In the Name of Identity: Violence and the Need to Belong
- Original edition; cover art: "Cain slaying Abel" by Peter Paul Rubens
- Original title: Les Identités Meurtrières
- Translator: Barbara Bray
- Language: French
- Published: 1998 (B. Grasset)
- Published in English: 2001 (Time-Warner)
- ISBN: 2-246-54881-0 French
- OCLC: 46937451

= In the Name of Identity =

1998 novel by Amin Maalouf

In the Name of Identity: Violence and the Need to Belong (French: Les Identités Meurtrières) is a 1998 book by Amin Maalouf, in which he discusses the identity crisis that Arabs have experienced since the establishment of continuous relationships with the west, adding his personal dimension as a Lebanese Christian.

This work is divided into five major chapters, "Identity and Belonging", "When Modernity Comes From the Other", "The Era of Cosmic Tribals", "Taming the Shrew" and a glossary. He begins with universal values of identity, which he dissects, describes the extremes, then applies them to the Levant.
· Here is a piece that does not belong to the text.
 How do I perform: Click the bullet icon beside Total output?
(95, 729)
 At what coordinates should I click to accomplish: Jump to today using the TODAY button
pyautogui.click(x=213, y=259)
He attempts to describe how the average modern Arab feels, along a wide spectrum of ideologies in practice throughout the Arab world...from religious beliefs and traditional practices to total secularism.

The book is intended for both Arabs and Westerners (as well as for people with mixed heritage), and also sheds light on recent events in the Arab world, from civil wars to relations with the west.